#### OBJECTIVES
[1] Repeat word for word the part of the passage on money market funds that opens with the words containing "MMF regulatory filings" and closes with "at further increases.".
[2] Pick up the passage on money market funds after its last sentence and continue it.

#### SUPPLIED PASSAGE
══════

Two Rotations

Published on July 12, 2021 by Free

The 5bps RRP hike created a wedge between the opportunity costs of 2a-7 money market funds (“MMFs”) and non-MMF cash investors that is setting the stage for a tectonic rotation. By August month-end around $1t in Treasuries and Agencies held by MMFs will mature and most of the proceeds will be reinvested into the RRP. The RRP is offering the same yield as bills but allows MMFs to conserve their WAM/WAL dollars for more attractive investments. As the same time, some non-MMF cash investors will be moving out of their 1bps MMF shares or 0% bank deposits and into slightly higher yielding bills. MMF portfolios are earning more from the 5bps RRP hike, but passing on virtually none of it to their investors. This makes 5bps bill yields attractive to non-MMF cash investors. At the same time, bill supply is shrinking as Treasury cuts issuance to stay under the debt ceiling. In this post we preview the two upcoming rotations created by the 5bps RRP wedge, and suggest that these forces will slowly push short-dated bills back towards 0%.

MMFs Move From Bills to RRP

With bills and agencies trading around the 5bps RRP offering rate, MMFs will roll most of their upcoming maturities into the RRP. At the same yield, MMFs prefer the RRP to bills/agencies because the RRP conserves their portfolio’s weighted average life (“WAL”) and weighted average maturity (“WAM”). MMF are highly regulated in the composition and maturity structure of their holdings. Two constraints are a 120 day limit on WAL and a 60 day limit on WAM, which act to limit the amount of duration a MMF can hold. MMFs usually use their “WAM/WAL dollars” to pick up extra yield along the curve, and would be wasting it on bills/agencies without any extra yield pick-up over the RRP. The RRP is offering the same credit quality, yield, and regulatory liquidity as bills but with a 1 day maturity.

MMF regulatory filings as of June month-end show around $1t in bills and agencies will mature by the end of August (excluding Treasury only funds, who can only roll into Treasuries). Some of the prime MMFs will try to roll into time deposits at LIBOR, and some of the government funds will be rummaging through short dated coupons as they roll down the curve for extra yield. But investment opportunities are scarce, so most of the money will rotate into the RRP. There’s already almost $800b in the RRP that would pounce at an opportunity to earn an extra basis point. A rough assumption of a 75% roll-over into the RRP suggests RRP participation of $1.5t by August month-end. Note that RRP counterparty limits are illusory, with recent Fed minutes already hinting at further increases.

Cash Investors Move From MMF to Bills

Most Govie funds have portfolios yielding ~7-8bps, take 6bps as fees, and offer investors 1bps

Some institutional investors will move out of Government MMFs into bills, which are higher yielding and more versatile. For most investors in Government MMF, the 5bps RRP hike never occurred and they are still receiving just 1bps. The Fed’s 5bps adjustment moved gross Government MMF portfolio yields up to around 7bps, but that may not even cover their operating costs. MMF management fees vary across the hiking cycle, with fees last cycle rising from a low of ~12bps when rates were 0% to ~40bps as the hiking cycle proceeded. The current implied management fees of around 6bps would be at 10 year lows and suggests that most Government MMF shares will yield 1bps for the foreseeable future.

══════

#### Pointing records for screenshots and pages
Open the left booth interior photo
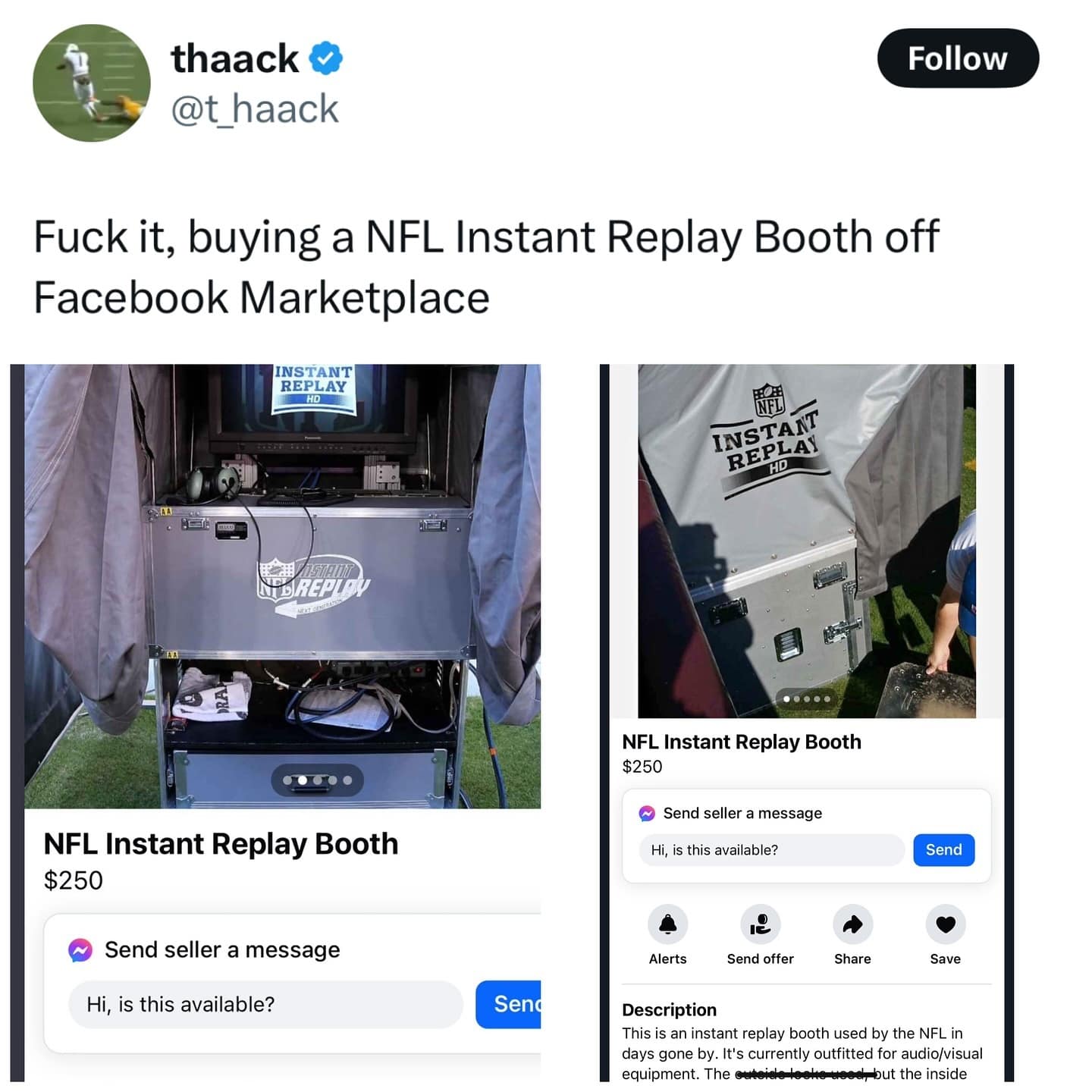The image size is (1092, 1092). pos(283,586)
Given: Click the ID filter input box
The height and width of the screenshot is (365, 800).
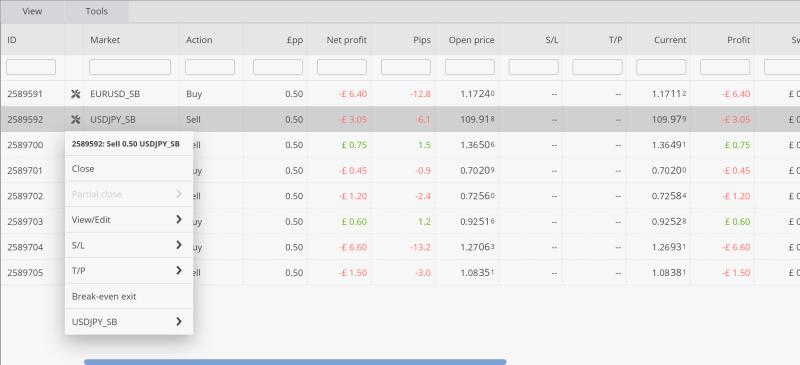Looking at the screenshot, I should [31, 67].
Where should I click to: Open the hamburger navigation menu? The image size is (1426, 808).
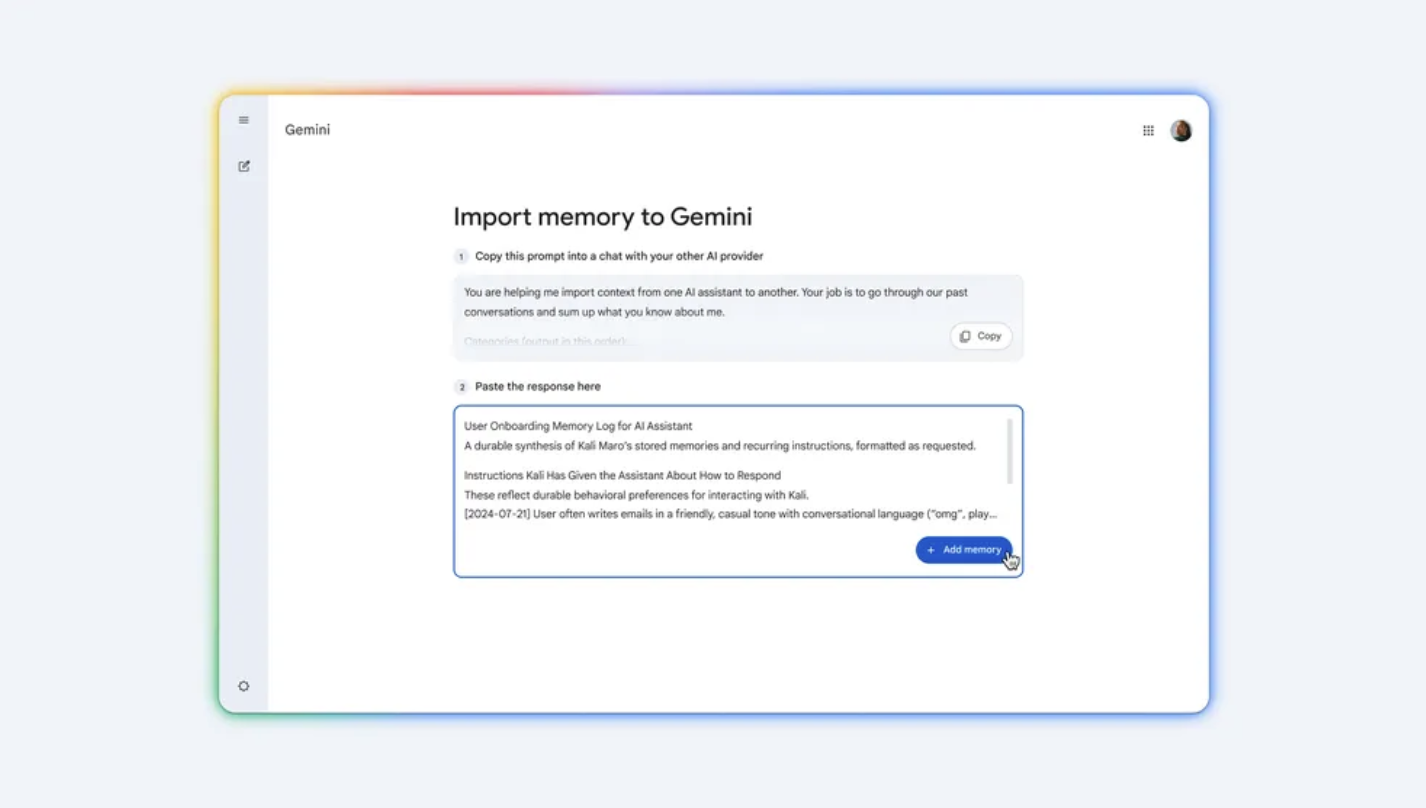(x=243, y=119)
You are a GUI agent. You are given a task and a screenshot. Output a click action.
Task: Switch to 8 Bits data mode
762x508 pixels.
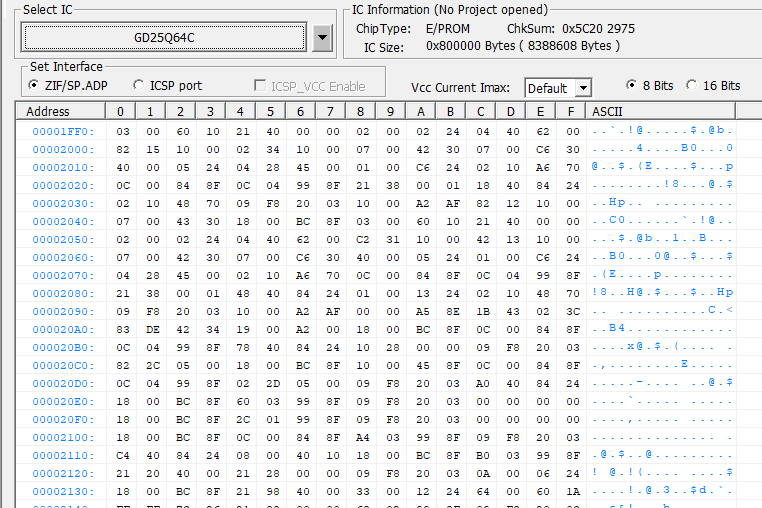click(x=631, y=86)
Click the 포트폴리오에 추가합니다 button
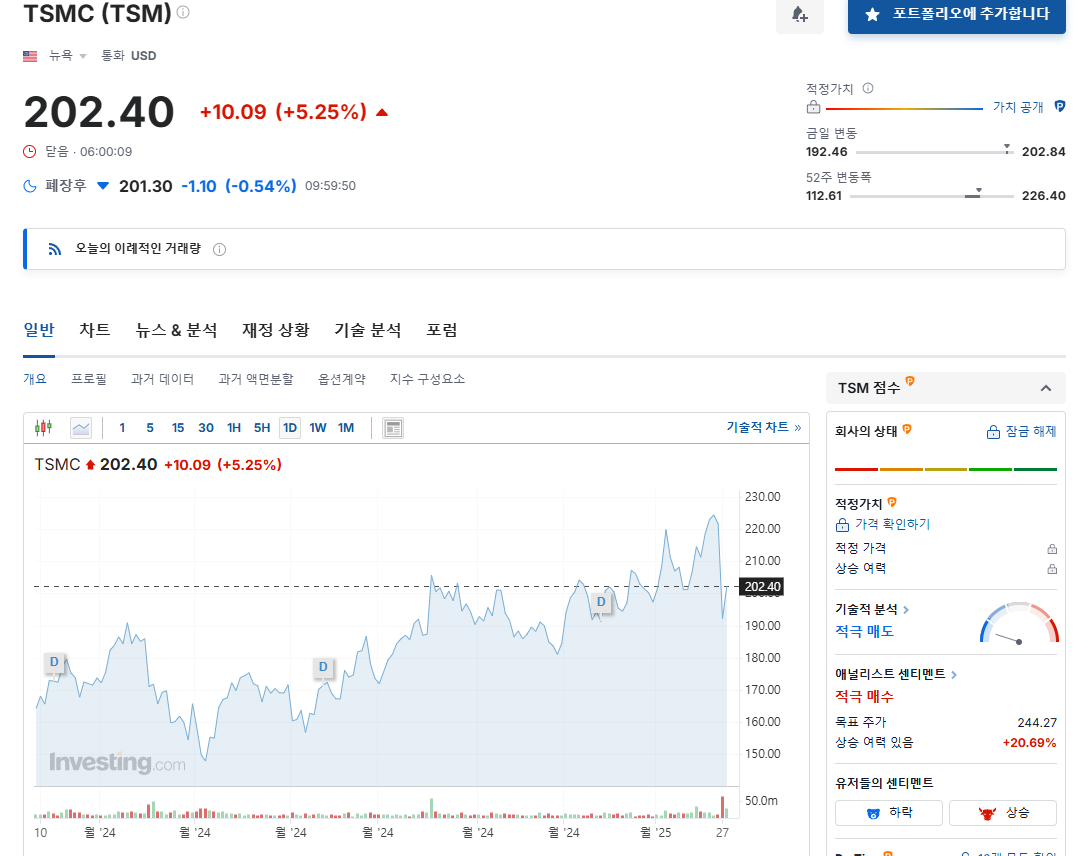1091x856 pixels. coord(956,16)
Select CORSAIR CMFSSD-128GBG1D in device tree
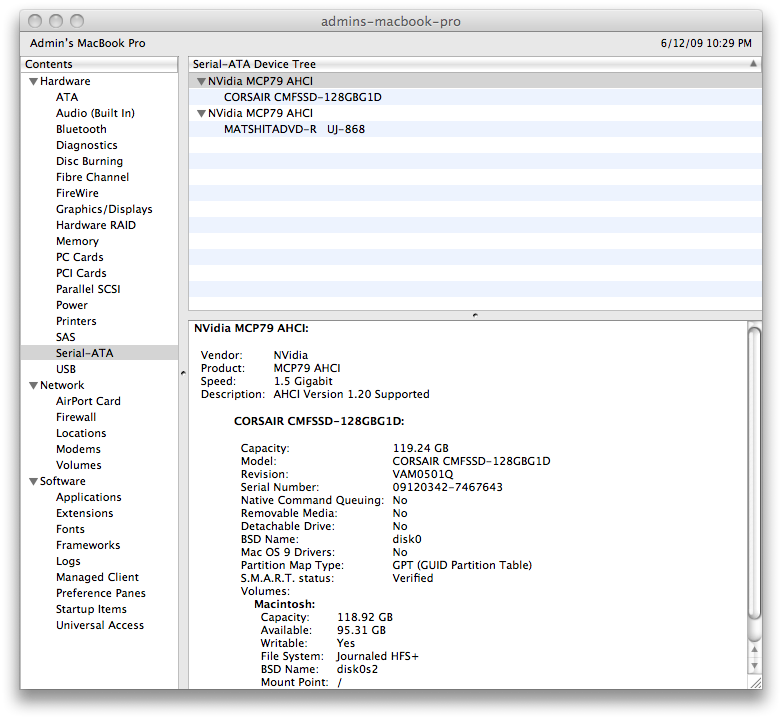Viewport: 782px width, 719px height. click(x=475, y=97)
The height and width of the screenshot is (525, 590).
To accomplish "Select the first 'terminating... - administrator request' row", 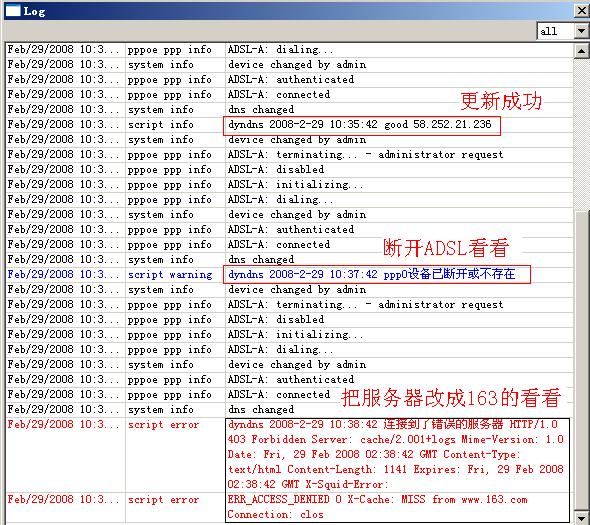I will (x=289, y=155).
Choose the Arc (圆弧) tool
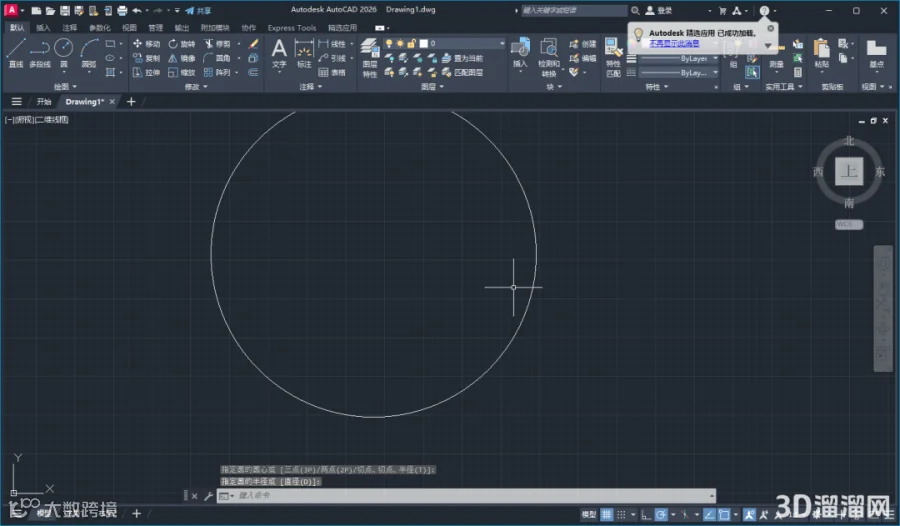 coord(89,53)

══════

#### RESULTS
[1]
MMF regulatory filings as of June month-end show around $1t in bills and agencies will mature by the end of August (excluding Treasury only funds, who can only roll into Treasuries). Some of the prime MMFs will try to roll into time deposits at LIBOR, and some of the government funds will be rummaging through short dated coupons as they roll down the curve for extra yield. But investment opportunities are scarce, so most of the money will rotate into the RRP. There’s already almost $800b in the RRP that would pounce at an opportunity to earn an extra basis point. A rough assumption of a 75% roll-over into the RRP suggests RRP participation of $1.5t by August month-end. Note that RRP counterparty limits are illusory, with recent Fed minutes already hinting at further increases.

[2]
Investors who just need a place to park their cash will be happy with 1bps, but larger investors will see that bills are yielding slightly more and reach for the extra bps. In addition to higher yield, bills have value as high quality collateral that can be pledged with minimal haircuts for financial transactions. Some investors holding 0% deposits at commercial banks will also be attracted into bills. The rotation into bills will be slower, but involves a large investor base that continues to grow via QE.

Two Reservation Prices

The 5bps RRP hike placed a wedge between RRP counterparties and non-RRP counterparties. RRP counterparties – the $5t U.S. MMF complex – will not invest in anything offering less than the 5bps RRP offering rate. (Note that the Foreign repo pool rate is set equal to the RRP, so foreign CBs have access to 5bps as well). Non-RRP counterparties – everyone else – faces reservation prices of 0bps in a bank deposit or 1bps in a Government MMF. In this context bill/agency yields have a ceiling of ~5bps, but a bias to move lower towards 0% as non-RRP counterparties rotate into bills/agencies.

The amount of dollars held by non-RRP counterparties is vast, global, and continues to grow each month from on-going QE. These include mutual funds, local governments, foreign investors, corporation treasurers etc. The great majority do not care for a few extra bps, but some will. A 5bps yield on pristine USD cash like collateral in a world of negative rates is attractive. Note that bills and agencies have historically often traded below the RRP. In addition, Treasury has begun to cut bill issuance to stay under the debt ceiling target. The cuts will continue until the debt ceiling is resolved, which can be quick but usually drags on for weeks. Increasing interest from non-RRP counterparties combined with declining bill supply might be enough to push short bills towards zero in the coming months.

8 comments On Two Rotations

  • Hi Fedguy,

    Thank you again for an interesting write-up – Could you imagine a way, market interest in Bills could be parsed (and quantified) along the lines of (a) interest in Bills as operational collateral (lucratively re-hypothecated many times over in bilateral repo, I imagine) and (b) the more “traditional” interest in Bills as a short-term safe and liquid asset?

    • That is really hard to do with public data. One rough way would be to look at all the bills held by MMFs (they hold half of all bills), and then just assume they are held as a short-term safe asset (MMFs to not re-pledge their collateral). You can look at primary dealer bill holdings and assume they are funded in repo. Beyond that I don’t think you can break it down anymore.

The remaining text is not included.